# Candycane pie recipe



## katchef (Mar 7, 2006)

I am in search of a recipe for Candycane pie like the one Baker's Square makes, any help would be appreciated!


----------



## cakerookie (Sep 10, 2005)

Go here:

http://www.hungrybrowser.com/phaedrus/m121801.htm#1

Rgds Rook


----------



## myplaceoryours (Nov 20, 2006)

If you're open to experimenting, try preparing a crumb crust using good quality chocolate cookies and layer it with a mixture of melted butter and milk chocolate, then layer it with a pound of creme cheese whipped with a couple of tablespoons of melted unsalted butter, about a pound of confectioners sugar (your sweet tooth should be the judge - you may want more) slivers of milk chocolate and chips of candy cane. Put another layer of the milk chocolate over this.
Now all we need is a good cup of coffee:look:
I encourage everyone to experiment in the kitchen. You never learn anything from your successes (except that the technique you tried works) but you learn a great deal from your mistakes.


----------



## plyndgaard (Dec 5, 2012)

By layers, bottom to top:

Dark cookie crum crust - maybe Oreos without the cream filling.

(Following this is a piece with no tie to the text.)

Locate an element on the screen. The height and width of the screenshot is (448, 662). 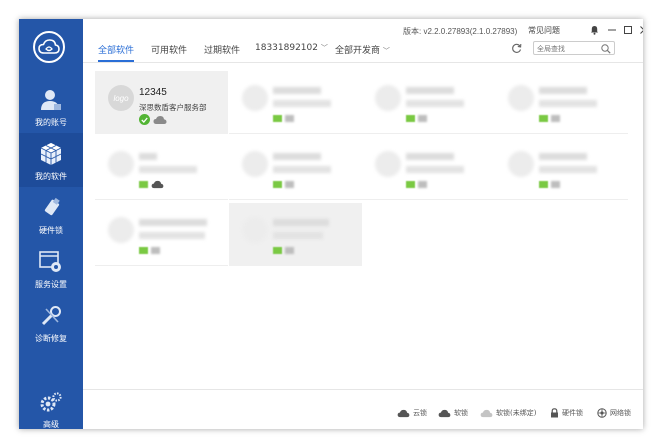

French silk pie filling (milk chocolate)

Layer of white silk (same recipe as for the French silk without the cocoa in it) with a crushed mixture of red & green peppermint chips

Another THIN layer of French silk pie filling or diltued hot chocolate mix from a jar spread on the layer of white silk with peppermint chips

Top it with real whipped cream and red and green peppermint candy drops with a SMALL candy cane for decoration.


----------